Code Monkey home page Code Monkey logo

armish's Introduction


*** Armish - An assembler quite contraire

Armish is the Amish of the computer-world. The Amish plough forth through life
under the twin burden of an extreme religion and an accompanying extreme way of
life. As a result they're marginalized and they watch life pass them by. But
they might just hold the seed for a future way of living, you know, with global
warming and all. It has worked in the past; You never know. You never know I
say.

Armish ploughs through bit-space under the twin burden of being an assembler
and being written in lisp. As a result it will be marginalized and it will
watch with an unending waxing headache how programmers pass it by, riding their
high octane steeds of high-level languages. But it might just hold the seed for
a future mass acceptance of languages long forgotten, garbage collected os-ses
of yonder, recursive programming-joys untold... (*sigh*) ...  You never
know... You never know, da#@^$it!!



** License - LLGPL, see the LICENSE file

** Authors

- Jeff Massung 
- Ties Stuij



** Concept

Armish is an assembler like any other. With parenthesis around the instructions.
It's Armish's aim is to be a bit on the general side. It assembles arm and thumb
code, but new features of the latest processors are not (yet/ever) supported.
They're quite backwards compatible though, those processors, last time I checked.
Armish should be usable for arm architectures 3 through 5 (till arm9), and of those
just the core. No enhanced dsp instructions or such. Complaints about missing
features are welcome. See Liards, for a lib that actually uses it.



** Installation

To get the latest development version, do a darcs get:

darcs get http://common-lisp.net/project/armish/darcs/armish

Versioned releases have been put to a halt atm.

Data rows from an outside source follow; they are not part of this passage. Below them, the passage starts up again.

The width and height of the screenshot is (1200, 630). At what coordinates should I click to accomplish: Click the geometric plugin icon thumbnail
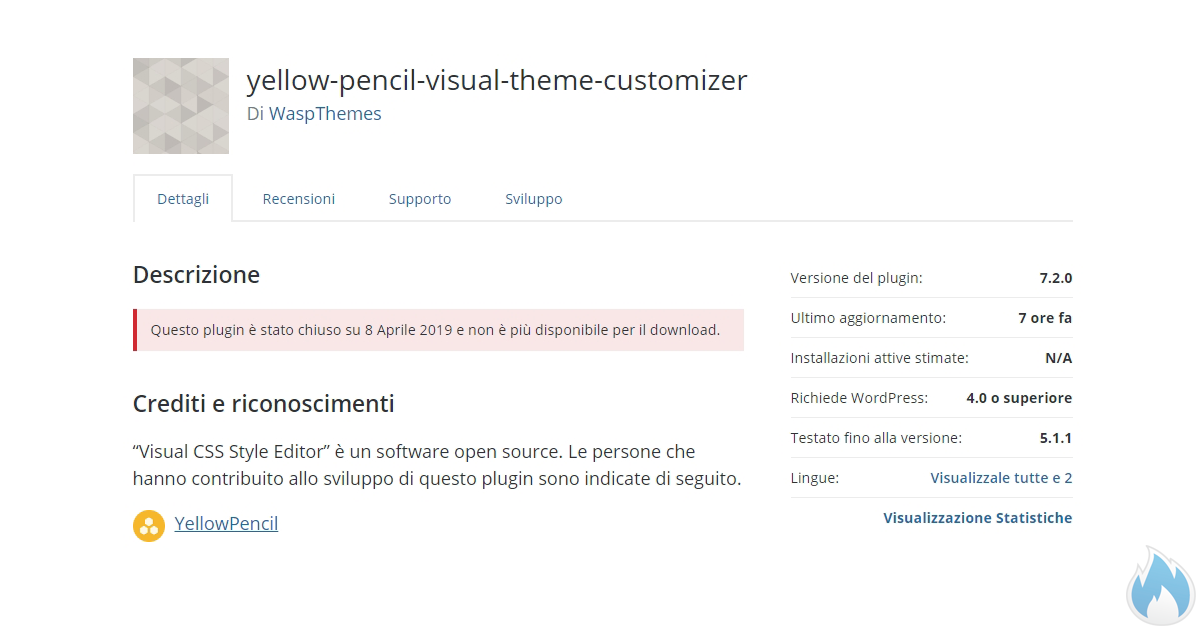coord(181,106)
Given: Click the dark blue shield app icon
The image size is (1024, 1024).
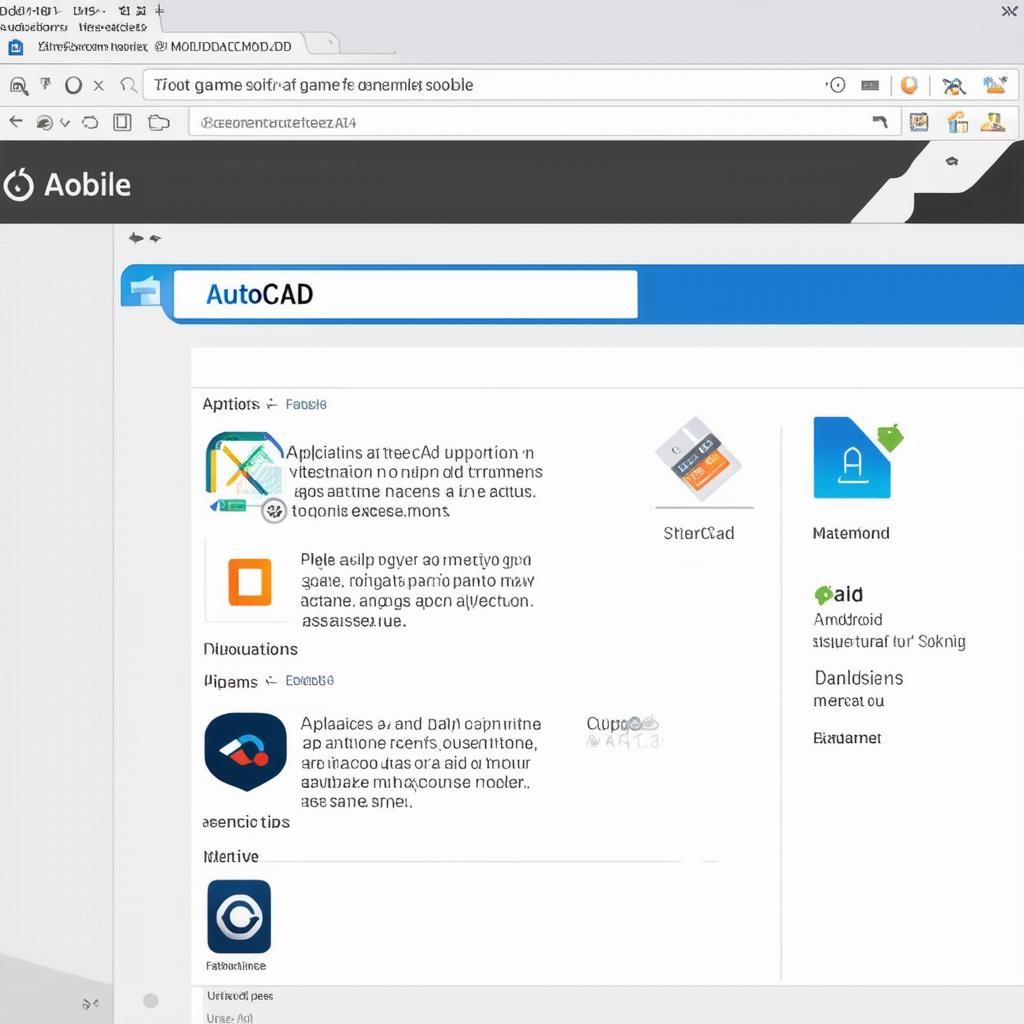Looking at the screenshot, I should pyautogui.click(x=245, y=751).
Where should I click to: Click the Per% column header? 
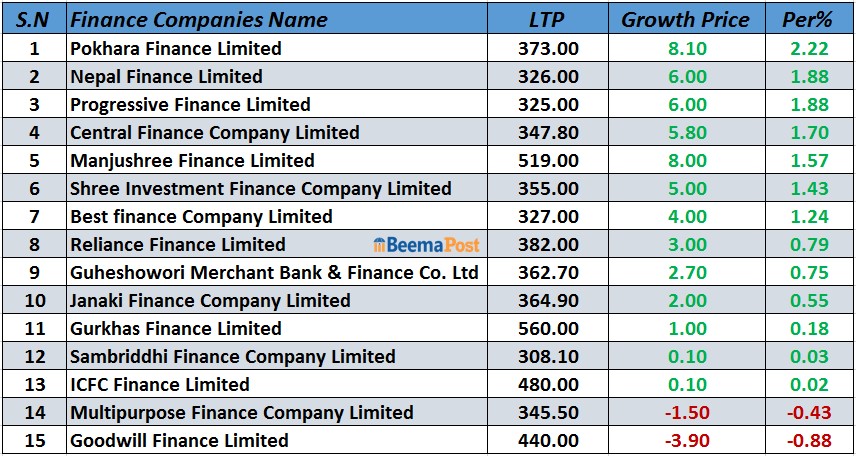click(806, 19)
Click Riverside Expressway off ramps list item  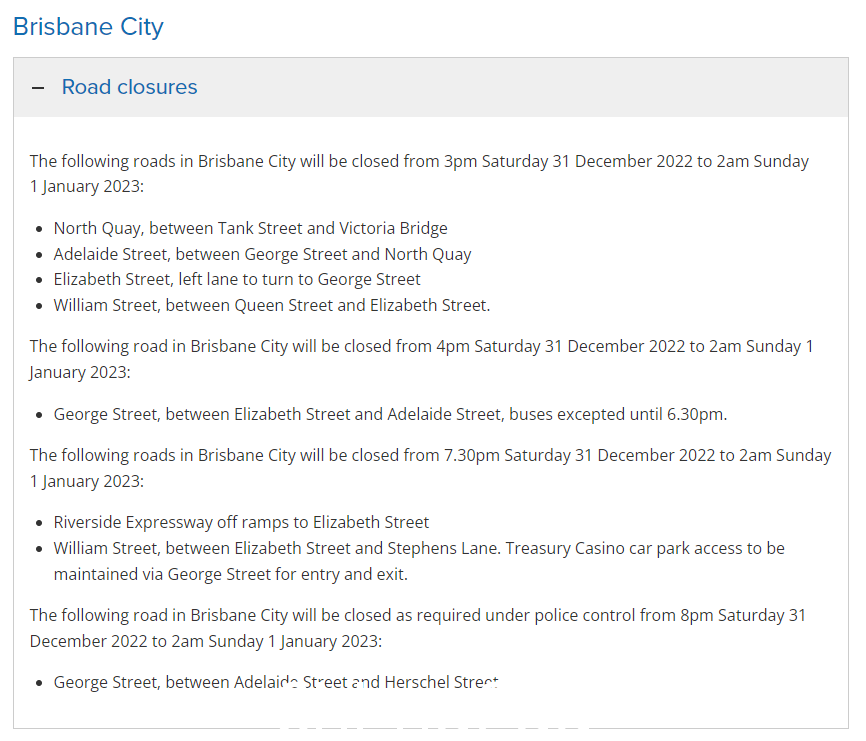click(241, 522)
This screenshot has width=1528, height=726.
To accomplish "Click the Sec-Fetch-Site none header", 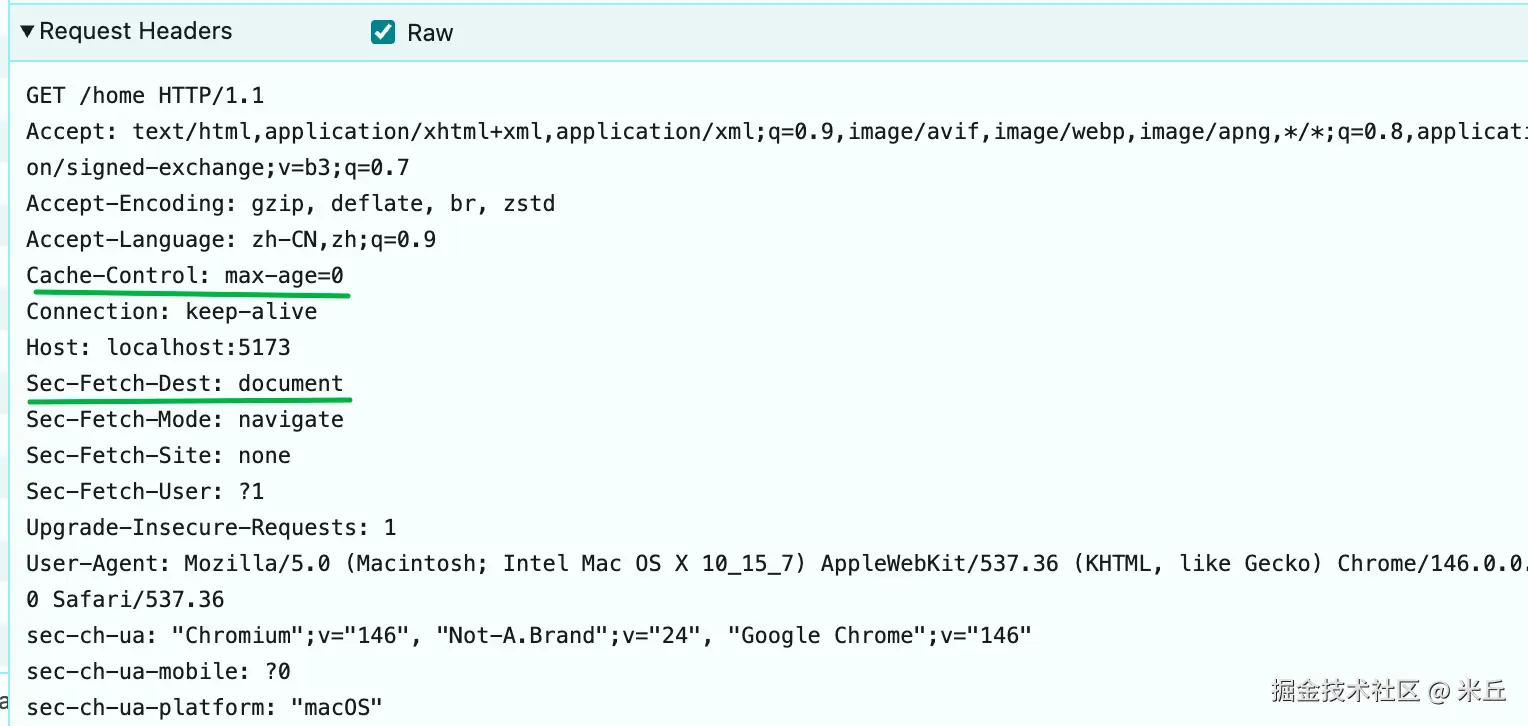I will point(158,456).
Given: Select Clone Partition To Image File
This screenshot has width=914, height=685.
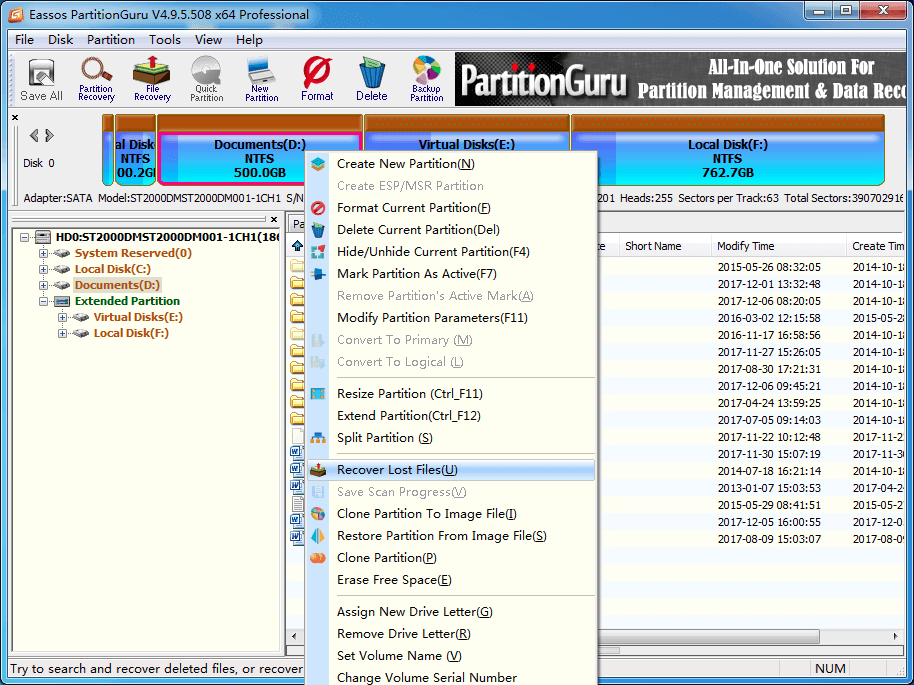Looking at the screenshot, I should click(426, 514).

Armish depends on Umpa-Lumpa, Arnesi, Split-Sequence and FiveAM.

darcs get http://common-lisp.net/project/liards/darcs/umpa-lumpa
darcs get http://common-lisp.net/project/bese/repos/arnesi_dev
darcs get http://common-lisp.net/project/bese/repos/fiveam
http://ww.telent.net/cclan/split-sequence.tar.gz

Once you've got those wired into your asdf machinery together with Armish,
just fire it up.


** Testing

You can check if (a subset of) all the standard instructions work by first
building aasm from the supplied c source if you're not on linux or windows, and
be sure to name it aasm. For linux the executable is already there. Make the
executable executable (`chmod 755 aasm' or equivalent) and then execute: (run!
'arm-suite)

There might by errors here caused by the fact i faultily tried to support your
implementation or operating system. The test tries to access an external
assembler supplied with Armish to test the instructions; however the functions
to read and write to other processes is implementation-dependent. Armish is
only tested on sbcl on Linux, so if you can, please fix by editing run-prog and
process-output in helpers.lisp and control-check in test.lisp. Oh! and send a
fix if you want! Thanks. Or just remove your implementation from the two
feature-query lists in control-check.

This will compare the output of Armish with that of a reference implementation,
included in this release. This shouldn't be to interesting for the average
user. I would myself at least expect the tested functionality to work. It might
give you a warm fuzzy feeling to know this assembler doesn't just fool you
along, like it would me. More interesting is perhaps that you can check the
syntax of this assembler by looking at the test-cases in the test.lisp file.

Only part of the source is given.